Last night, I got an email from my little sister with an essay she wrote for her UC Berkeley Geography class – “Setting the Standard: How Colonialism and Imperialism Spawned from Europe.” As I read through the history that was all too remnant of my own time at Berkeley spent analyzing and dissecting development theories, I came back to the fact that we are just people trying to live, watching our world leaders fight over territory and supremacy with threats or violence or economic sanctions. Blood or money? Pick your poison, but know that they both have the equal capacity to destroy humankind.

I decided to call my grandmother in California – my sister’s grandmother and my step-grandmother but one I know the best. She left Lviv behind 18 years ago to come help raise me and my sister in Los Angeles. From across the world she told me she has been watching and reading the news nonstop, only leaving her computer for the kitchen a few times a day. She stayed up all night during the day of deadly clashes in Kiev, praying that Luba’s son’s names don’t get called through the microphone at Maidan. Much like us, she is on her toes, hoping for the best, criticizing Putin’s behavior and wishing that a serious war doesn’t break out. Despite the immense struggles that she was subjected to as a young girl in Ukraine during World War II and the difficult decades that followed, she still speaks of her country with sense of fondness – like she’s rooting for her team.

I couldn’t help think of my other grandmother – my mother’s mother, who passed away in the midst of this revolution. My last real conversations with her were in October and only on the days she had the strength to tell me stories, she spoke of the hard life she had to live here in Lviv. She told me stories of the battles that her mother and her aunts had to fight when Western Ukraine was starving and men were away fighting and dying. I went back to California in October, just weeks before protests began. I vaguely recall my grandmother telling my mom that there is a revolution going on, long before I began to think of it as a revolution. I made it back to Ukraine in time to have a few last words with my grandmother, share an ice cream and hold her hand, but not in time to talk to her again about anything that mattered.

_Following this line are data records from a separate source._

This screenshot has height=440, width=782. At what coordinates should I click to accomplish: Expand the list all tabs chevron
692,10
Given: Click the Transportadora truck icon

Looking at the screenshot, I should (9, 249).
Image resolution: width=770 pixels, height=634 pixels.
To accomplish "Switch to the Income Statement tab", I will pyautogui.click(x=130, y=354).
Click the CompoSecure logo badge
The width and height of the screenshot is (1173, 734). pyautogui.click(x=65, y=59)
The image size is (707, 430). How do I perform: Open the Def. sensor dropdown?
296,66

Today I sit and wonder, if she was alive for all this – what would she think about the changes in her country that she lived in her whole life? A country that brought her a lifetime of hardship and pain. What would she have to say, and would her tone be hopeful or dismissive?  If she was healthy, how would all this make her feel? Would she go with me to Lviv’s Maidan? What stories would the current circumstances evoke that I didn’t have a chance to hear while I lived my life across the world?

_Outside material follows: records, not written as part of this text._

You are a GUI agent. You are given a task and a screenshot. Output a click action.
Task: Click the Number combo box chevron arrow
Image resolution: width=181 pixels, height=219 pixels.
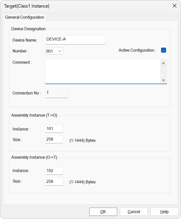coord(60,51)
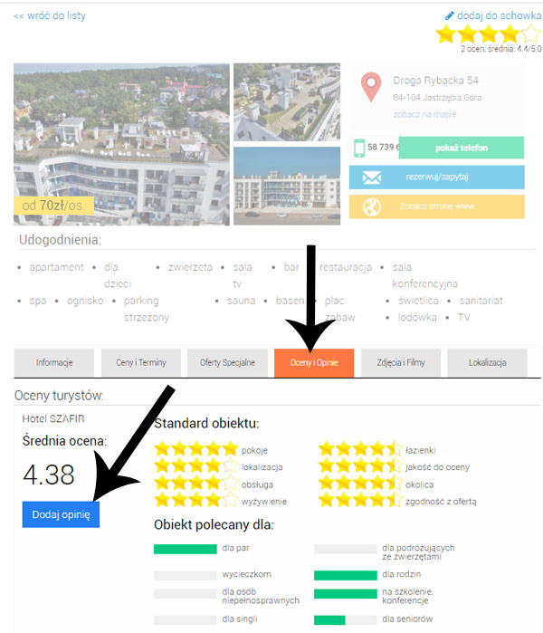Open the 'zobacz na mapie' link
This screenshot has height=633, width=543.
424,114
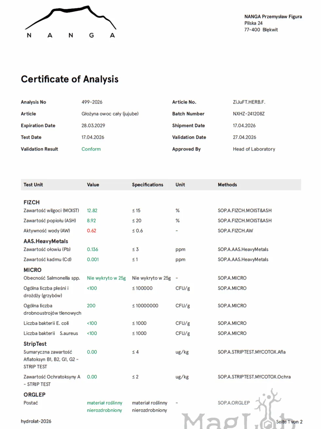The width and height of the screenshot is (321, 429).
Task: Click the ORGLEP section heading
Action: pos(34,395)
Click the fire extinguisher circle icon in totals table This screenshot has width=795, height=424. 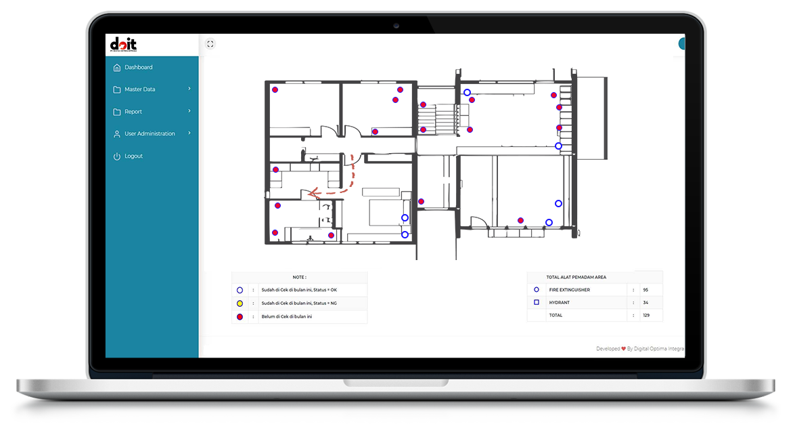click(x=537, y=289)
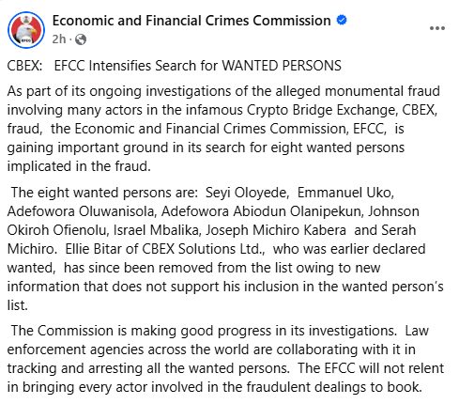Open the EFCC eagle profile picture
Image resolution: width=459 pixels, height=404 pixels.
click(x=26, y=30)
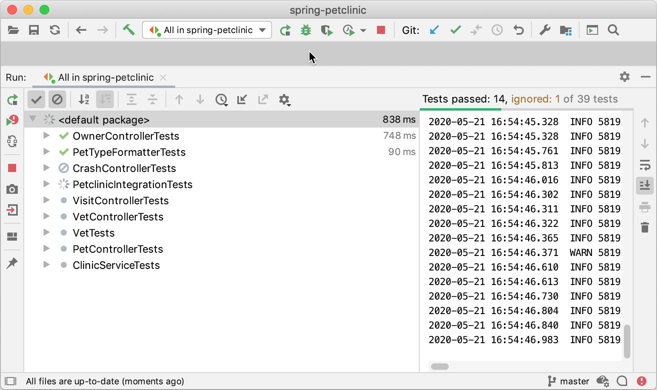
Task: Click the Build project hammer icon
Action: [129, 30]
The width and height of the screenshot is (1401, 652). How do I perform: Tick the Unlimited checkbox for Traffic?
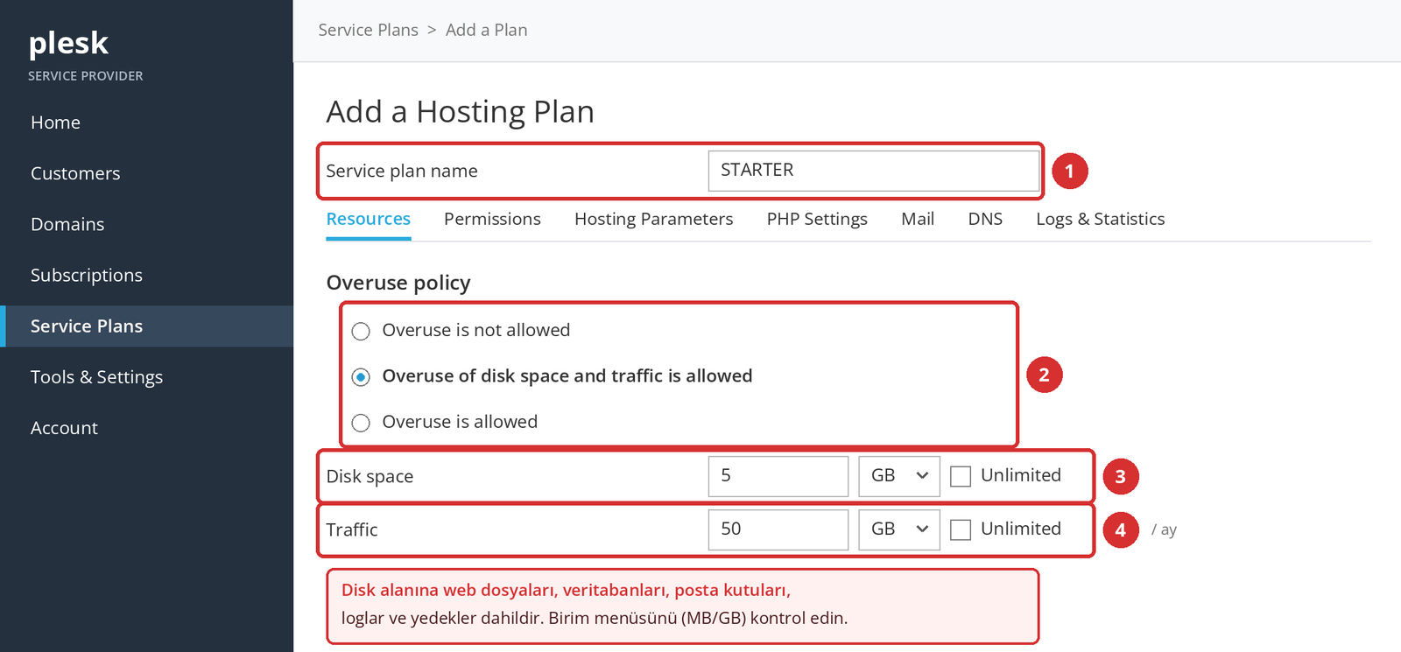coord(961,529)
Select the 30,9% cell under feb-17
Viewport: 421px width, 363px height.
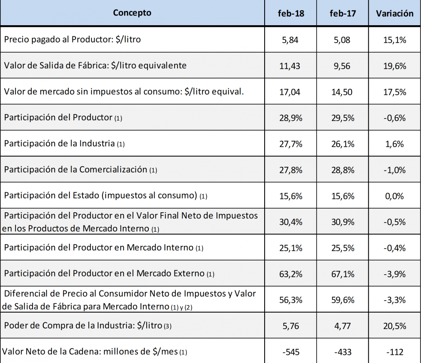(x=343, y=222)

Today, on Woman’s Day, as I look back at my family’s intricate history that has taken me from Lviv to Beirut to California and back, I know that I’m here to see this through, to be here in whatever way that I can be. To write the stories, the events, to capture the moments that change history- be they good or bad.

We are all here today because of the women that stood by their husbands, brothers, children, friends, and did whatever they could not do. We’re all in this together – in Ukraine and across the world, fighting for something – love for our country, love for our families, love for each other, and most importantly love for ourselves.